WORK REQUIRED:
The line holding "At what coordinates should I click to accomplish: Tap avatar" and every line after it through the end of the entries below: retype these exactly and nothing more.

[[ SUPPLIED RECORDS open ]]

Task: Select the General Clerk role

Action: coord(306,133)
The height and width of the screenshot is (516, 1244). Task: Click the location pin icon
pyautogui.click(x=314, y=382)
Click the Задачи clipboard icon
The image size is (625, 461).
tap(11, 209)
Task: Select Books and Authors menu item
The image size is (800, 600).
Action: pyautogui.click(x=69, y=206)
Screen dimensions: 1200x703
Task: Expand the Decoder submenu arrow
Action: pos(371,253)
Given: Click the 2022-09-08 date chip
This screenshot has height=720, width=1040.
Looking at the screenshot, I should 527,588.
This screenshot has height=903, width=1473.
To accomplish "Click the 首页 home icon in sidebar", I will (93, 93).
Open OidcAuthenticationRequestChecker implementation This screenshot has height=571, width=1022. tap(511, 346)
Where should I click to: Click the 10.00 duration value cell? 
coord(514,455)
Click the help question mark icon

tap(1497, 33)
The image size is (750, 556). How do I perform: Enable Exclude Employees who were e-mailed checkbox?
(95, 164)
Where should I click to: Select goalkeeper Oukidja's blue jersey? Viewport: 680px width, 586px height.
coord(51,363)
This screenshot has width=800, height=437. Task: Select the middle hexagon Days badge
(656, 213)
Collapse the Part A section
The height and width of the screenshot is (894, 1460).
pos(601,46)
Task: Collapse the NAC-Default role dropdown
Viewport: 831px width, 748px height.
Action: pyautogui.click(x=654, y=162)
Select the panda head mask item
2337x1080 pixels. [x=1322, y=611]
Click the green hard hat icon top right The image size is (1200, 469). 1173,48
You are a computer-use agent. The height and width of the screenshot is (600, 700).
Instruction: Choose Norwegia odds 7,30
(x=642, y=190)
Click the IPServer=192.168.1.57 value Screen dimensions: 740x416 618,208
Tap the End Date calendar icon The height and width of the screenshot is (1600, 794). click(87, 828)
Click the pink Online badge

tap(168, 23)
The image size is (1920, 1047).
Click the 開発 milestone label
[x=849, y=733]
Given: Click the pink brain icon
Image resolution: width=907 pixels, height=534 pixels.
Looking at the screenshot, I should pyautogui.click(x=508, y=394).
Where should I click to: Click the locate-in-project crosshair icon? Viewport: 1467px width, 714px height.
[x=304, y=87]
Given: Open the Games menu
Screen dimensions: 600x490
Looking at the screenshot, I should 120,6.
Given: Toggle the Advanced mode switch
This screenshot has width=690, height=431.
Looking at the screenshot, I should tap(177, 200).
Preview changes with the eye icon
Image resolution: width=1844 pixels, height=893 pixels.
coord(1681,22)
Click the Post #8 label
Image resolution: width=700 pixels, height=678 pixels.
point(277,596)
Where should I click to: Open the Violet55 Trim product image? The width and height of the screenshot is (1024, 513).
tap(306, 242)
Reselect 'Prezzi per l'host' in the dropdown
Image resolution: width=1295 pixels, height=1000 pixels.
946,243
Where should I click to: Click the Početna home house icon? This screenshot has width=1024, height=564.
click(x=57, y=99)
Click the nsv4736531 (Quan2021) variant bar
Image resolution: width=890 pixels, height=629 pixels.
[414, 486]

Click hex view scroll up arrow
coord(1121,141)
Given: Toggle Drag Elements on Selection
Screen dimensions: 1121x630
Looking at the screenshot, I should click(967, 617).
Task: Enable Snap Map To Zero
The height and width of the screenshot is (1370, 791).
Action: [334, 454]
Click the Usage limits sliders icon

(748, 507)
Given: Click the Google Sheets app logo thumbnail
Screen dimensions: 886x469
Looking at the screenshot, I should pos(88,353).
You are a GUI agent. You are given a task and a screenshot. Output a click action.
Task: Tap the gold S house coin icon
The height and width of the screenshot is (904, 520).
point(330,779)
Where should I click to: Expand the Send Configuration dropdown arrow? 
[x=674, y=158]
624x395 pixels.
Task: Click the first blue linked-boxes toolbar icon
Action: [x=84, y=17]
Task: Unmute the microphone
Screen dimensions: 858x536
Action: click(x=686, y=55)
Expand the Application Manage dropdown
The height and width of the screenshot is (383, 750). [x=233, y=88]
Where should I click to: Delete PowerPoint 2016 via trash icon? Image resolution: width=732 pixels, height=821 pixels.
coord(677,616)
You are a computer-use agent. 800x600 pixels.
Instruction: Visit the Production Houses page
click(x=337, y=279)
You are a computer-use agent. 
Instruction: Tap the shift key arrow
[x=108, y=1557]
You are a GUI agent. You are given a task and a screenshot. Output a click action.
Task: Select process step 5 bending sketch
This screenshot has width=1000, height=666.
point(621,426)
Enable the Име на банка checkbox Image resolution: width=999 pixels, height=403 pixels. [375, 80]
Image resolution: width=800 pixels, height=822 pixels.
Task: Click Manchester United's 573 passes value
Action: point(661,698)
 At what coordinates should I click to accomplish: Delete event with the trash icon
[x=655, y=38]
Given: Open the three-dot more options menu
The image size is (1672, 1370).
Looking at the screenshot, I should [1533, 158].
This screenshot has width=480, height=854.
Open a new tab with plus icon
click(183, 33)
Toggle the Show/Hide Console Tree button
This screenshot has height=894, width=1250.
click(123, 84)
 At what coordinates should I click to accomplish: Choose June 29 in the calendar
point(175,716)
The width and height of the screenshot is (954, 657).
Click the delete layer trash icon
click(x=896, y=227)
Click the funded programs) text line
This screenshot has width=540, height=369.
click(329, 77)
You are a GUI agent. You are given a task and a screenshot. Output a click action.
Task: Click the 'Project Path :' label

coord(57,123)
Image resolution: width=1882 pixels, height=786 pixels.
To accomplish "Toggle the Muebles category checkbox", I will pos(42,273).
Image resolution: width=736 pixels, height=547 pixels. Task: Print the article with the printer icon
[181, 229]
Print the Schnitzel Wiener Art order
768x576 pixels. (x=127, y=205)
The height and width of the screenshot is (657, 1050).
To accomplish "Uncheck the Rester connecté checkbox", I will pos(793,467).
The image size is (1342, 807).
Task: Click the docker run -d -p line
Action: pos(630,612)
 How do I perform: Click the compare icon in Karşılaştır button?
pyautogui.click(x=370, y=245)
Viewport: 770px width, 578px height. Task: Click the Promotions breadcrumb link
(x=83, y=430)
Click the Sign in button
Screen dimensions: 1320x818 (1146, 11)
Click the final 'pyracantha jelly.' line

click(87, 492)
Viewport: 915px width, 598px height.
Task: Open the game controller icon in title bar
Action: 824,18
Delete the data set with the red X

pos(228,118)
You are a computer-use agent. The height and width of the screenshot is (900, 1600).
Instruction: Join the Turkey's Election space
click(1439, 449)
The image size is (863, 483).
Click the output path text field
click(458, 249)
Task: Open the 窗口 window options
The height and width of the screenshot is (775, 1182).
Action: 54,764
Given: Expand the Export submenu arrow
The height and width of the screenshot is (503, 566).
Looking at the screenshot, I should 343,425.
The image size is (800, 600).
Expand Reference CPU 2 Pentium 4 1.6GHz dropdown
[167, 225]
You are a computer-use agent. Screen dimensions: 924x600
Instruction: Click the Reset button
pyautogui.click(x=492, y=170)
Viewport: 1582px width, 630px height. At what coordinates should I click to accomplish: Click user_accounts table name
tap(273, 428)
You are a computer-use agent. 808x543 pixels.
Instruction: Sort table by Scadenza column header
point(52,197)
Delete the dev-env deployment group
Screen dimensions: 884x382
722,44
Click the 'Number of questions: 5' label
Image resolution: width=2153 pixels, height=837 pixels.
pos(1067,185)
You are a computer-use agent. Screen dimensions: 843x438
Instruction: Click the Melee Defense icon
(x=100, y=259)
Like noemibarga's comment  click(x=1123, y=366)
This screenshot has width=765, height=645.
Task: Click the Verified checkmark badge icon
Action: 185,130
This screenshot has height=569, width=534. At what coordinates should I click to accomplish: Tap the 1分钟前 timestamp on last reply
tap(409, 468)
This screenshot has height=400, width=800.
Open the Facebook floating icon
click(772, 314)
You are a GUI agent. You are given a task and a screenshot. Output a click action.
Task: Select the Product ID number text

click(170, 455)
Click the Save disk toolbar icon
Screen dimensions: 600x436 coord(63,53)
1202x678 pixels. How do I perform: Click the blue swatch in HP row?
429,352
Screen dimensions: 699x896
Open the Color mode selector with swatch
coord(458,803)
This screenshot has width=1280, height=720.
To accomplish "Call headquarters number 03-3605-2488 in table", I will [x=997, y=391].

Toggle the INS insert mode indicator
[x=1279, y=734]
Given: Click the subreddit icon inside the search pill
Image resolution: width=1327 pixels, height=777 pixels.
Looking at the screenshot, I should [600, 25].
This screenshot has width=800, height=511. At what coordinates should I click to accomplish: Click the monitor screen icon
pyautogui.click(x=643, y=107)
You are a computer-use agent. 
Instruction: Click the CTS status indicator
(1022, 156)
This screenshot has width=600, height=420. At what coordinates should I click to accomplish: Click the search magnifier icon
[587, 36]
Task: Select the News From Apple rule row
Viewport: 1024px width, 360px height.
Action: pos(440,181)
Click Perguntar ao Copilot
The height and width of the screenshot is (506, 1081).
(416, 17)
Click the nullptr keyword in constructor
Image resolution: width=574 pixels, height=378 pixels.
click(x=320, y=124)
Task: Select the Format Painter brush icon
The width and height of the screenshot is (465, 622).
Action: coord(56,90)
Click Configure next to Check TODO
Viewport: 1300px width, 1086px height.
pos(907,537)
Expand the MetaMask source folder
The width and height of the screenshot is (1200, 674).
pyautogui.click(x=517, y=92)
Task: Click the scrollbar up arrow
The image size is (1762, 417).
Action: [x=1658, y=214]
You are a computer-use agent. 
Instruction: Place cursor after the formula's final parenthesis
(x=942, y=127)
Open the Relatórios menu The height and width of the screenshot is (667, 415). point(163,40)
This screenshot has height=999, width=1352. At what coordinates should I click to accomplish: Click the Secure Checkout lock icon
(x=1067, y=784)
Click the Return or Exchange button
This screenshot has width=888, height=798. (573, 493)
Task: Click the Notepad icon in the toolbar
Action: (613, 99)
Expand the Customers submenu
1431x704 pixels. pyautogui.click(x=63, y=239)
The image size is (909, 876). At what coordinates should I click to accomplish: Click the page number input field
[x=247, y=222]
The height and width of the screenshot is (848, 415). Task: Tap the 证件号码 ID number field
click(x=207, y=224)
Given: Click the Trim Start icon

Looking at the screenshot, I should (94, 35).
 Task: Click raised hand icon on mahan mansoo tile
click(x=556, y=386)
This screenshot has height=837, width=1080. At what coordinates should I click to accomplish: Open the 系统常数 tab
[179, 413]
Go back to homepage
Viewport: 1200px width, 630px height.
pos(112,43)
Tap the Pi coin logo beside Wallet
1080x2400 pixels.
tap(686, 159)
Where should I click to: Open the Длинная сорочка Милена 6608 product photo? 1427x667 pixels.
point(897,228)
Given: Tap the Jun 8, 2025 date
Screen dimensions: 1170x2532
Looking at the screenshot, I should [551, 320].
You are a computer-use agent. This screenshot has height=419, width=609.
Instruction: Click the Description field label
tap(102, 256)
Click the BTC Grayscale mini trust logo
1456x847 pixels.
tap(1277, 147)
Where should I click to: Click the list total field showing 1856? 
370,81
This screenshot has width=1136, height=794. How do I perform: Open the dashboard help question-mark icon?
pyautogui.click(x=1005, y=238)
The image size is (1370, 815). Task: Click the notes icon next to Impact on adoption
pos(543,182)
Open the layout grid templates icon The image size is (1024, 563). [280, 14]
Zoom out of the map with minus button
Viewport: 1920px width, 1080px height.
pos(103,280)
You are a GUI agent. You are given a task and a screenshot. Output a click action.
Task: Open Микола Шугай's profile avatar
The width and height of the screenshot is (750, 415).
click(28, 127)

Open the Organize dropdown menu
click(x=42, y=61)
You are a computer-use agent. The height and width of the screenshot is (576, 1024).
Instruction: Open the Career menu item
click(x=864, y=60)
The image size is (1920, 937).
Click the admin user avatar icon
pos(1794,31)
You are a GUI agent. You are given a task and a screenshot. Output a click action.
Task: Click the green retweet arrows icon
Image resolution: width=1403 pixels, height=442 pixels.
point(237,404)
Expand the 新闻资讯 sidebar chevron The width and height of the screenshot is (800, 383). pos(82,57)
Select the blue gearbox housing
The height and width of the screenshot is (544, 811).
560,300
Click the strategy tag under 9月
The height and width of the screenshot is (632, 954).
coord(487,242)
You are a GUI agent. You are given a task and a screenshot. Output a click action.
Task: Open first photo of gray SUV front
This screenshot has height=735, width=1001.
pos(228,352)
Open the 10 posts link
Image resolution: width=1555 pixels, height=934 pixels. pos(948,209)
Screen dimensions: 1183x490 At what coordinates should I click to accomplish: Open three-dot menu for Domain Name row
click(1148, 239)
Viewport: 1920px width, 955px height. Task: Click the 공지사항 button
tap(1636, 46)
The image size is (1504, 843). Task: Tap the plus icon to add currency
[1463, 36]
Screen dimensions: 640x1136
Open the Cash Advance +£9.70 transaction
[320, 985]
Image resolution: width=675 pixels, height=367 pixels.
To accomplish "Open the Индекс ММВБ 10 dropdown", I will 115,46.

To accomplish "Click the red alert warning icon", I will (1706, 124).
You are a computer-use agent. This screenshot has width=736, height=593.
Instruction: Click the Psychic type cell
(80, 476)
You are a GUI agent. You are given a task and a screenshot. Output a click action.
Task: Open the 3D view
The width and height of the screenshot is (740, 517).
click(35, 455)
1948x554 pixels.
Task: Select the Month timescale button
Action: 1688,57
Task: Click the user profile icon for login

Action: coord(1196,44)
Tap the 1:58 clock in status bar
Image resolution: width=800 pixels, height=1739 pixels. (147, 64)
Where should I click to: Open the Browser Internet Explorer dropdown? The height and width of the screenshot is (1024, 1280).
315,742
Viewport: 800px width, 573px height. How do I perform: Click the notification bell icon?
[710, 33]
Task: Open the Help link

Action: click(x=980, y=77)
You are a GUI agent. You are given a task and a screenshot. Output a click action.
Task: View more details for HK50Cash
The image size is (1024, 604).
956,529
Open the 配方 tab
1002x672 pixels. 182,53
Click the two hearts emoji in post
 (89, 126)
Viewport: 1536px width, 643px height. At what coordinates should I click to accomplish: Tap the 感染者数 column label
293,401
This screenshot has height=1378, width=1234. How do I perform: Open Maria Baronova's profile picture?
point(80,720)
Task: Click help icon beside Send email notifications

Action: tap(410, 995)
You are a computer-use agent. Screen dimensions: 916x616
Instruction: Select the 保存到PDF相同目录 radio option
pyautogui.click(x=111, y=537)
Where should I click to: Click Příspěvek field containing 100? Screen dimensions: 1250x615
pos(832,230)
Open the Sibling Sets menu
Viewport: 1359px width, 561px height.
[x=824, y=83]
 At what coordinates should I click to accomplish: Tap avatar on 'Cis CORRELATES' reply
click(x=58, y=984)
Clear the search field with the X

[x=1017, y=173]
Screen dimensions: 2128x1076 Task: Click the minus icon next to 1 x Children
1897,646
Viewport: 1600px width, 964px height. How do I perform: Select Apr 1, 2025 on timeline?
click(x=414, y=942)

[[ SUPPLIED RECORDS closed ]]

OUTPUT FOR THIS EXERCISE:
 At what coordinates should I click to accomplish: Tap avatar on 'Cis CORRELATES' reply
click(x=58, y=984)
Clear the search field with the X

[x=1017, y=173]
Screen dimensions: 2128x1076 Task: Click the minus icon next to 1 x Children
1897,646
Viewport: 1600px width, 964px height. How do I perform: Select Apr 1, 2025 on timeline?
click(x=414, y=942)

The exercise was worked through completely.